TASK REQUIREMENTS >> Repeat the stretch of entries below from the line with "Visa detaljer (852, 2545)" through the line with "Kontakt (809, 71)". Include both ends and add nothing.

[Records from a dataset]

—————

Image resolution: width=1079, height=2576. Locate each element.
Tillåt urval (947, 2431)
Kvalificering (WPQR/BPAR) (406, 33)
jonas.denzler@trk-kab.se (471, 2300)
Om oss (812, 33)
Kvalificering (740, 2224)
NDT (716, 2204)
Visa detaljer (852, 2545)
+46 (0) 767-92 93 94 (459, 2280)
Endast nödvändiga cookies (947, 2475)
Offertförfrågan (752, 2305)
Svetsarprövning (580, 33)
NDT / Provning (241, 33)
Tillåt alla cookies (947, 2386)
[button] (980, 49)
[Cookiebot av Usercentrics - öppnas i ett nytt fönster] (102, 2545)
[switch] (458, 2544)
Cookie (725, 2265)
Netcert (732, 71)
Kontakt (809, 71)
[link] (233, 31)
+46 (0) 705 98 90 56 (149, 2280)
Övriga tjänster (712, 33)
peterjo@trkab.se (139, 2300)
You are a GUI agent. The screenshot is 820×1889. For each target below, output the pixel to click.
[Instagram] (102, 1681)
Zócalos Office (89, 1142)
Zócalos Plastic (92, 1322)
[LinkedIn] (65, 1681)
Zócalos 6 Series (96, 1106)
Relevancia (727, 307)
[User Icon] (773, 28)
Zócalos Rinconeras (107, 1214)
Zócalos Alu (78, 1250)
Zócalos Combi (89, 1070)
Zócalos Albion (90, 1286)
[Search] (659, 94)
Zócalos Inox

—————

TASK ANSWER >>
Visa detaljer (852, 2545)
+46 (0) 767-92 93 94 (459, 2280)
Endast nödvändiga cookies (947, 2475)
Offertförfrågan (752, 2305)
Svetsarprövning (580, 33)
NDT / Provning (241, 33)
Tillåt alla cookies (947, 2386)
[button] (980, 49)
[Cookiebot av Usercentrics - öppnas i ett nytt fönster] (102, 2545)
[switch] (458, 2544)
Cookie (725, 2265)
Netcert (732, 71)
Kontakt (809, 71)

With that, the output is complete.